Islamabad (Agenzia Fides) - Episodes of violence against Christian and Hindu religious minorities continue to cause concern in Pakistan and to arouse indignation in civil society. Ironically, violence takes place while the debate on the new Commission for religious minorities, just created within the government, is lively among the institutions. Local and international NGOs, such as Human Rights Watch, currently complain that the Pakistani government has excluded the long-persecuted Ahmadi community from the Commission, believed to be a "sect" by Sunni Islam, and demand that the body is to be truly inclusive. and independent.

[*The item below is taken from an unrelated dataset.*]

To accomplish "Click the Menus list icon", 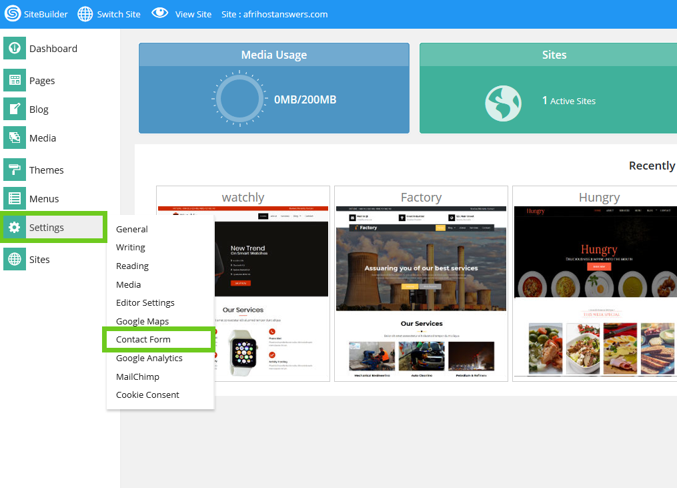I will 14,198.
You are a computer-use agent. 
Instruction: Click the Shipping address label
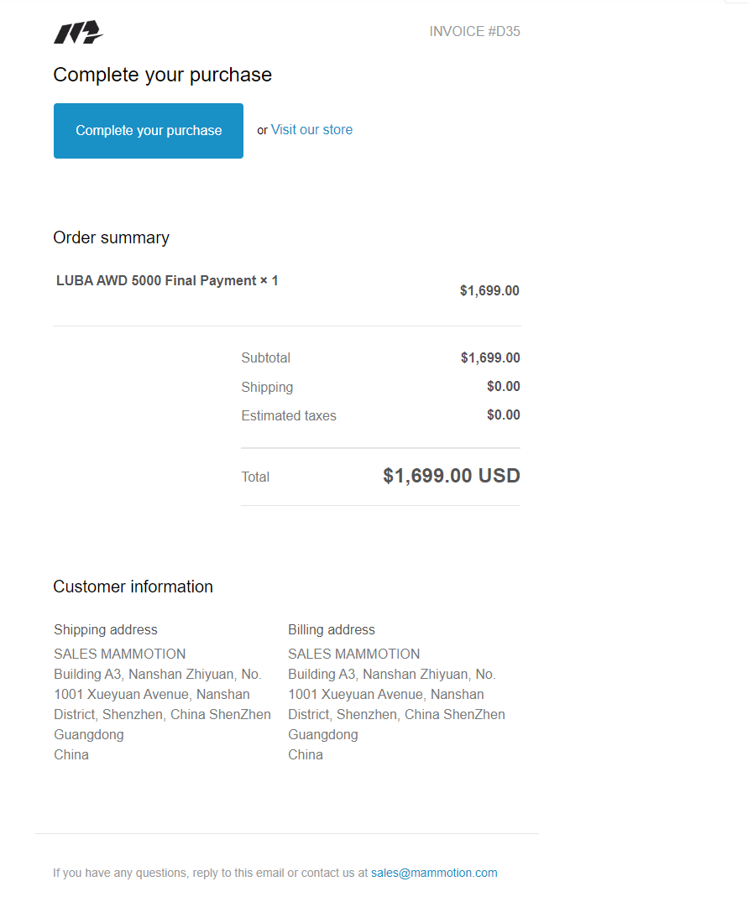click(105, 629)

As Fides learns, in recent days Protestant Christian Pastor Haroon Sadiq Cheeda and his family were brutally hit and forced to leave the area where they lived, in the city of Rahim Yar Khan, in the Pakistani province of Punjab.

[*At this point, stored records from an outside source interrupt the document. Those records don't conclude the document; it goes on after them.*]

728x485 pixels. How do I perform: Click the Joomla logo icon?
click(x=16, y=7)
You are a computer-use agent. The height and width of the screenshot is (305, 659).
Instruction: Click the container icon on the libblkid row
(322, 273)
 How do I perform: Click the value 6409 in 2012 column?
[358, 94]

In previous days, seven Muslim armed men attacked the "Pentecostal Trinity Church" in the Kala Shah Kaku area, in the district of Sheikhupura, 56 km from Lahore, capital of the Punjab province. Pastor Samuel Hidayat, speaking with Fides, said: "It was shocking to hear these fundamentalists chanting slogans to burn the church and the Christians living in the surrounding colony. They broke the back wall of the church, the main door and the cross at the entrance". Pastor Samuel adds: "It was a moment of great tension: in order to stop the armed men, I immediately phoned the police and the attackers ran away when they heard the police were arriving. "The police filed the "First Information Report" indicting the men for damage to places of worship and assault.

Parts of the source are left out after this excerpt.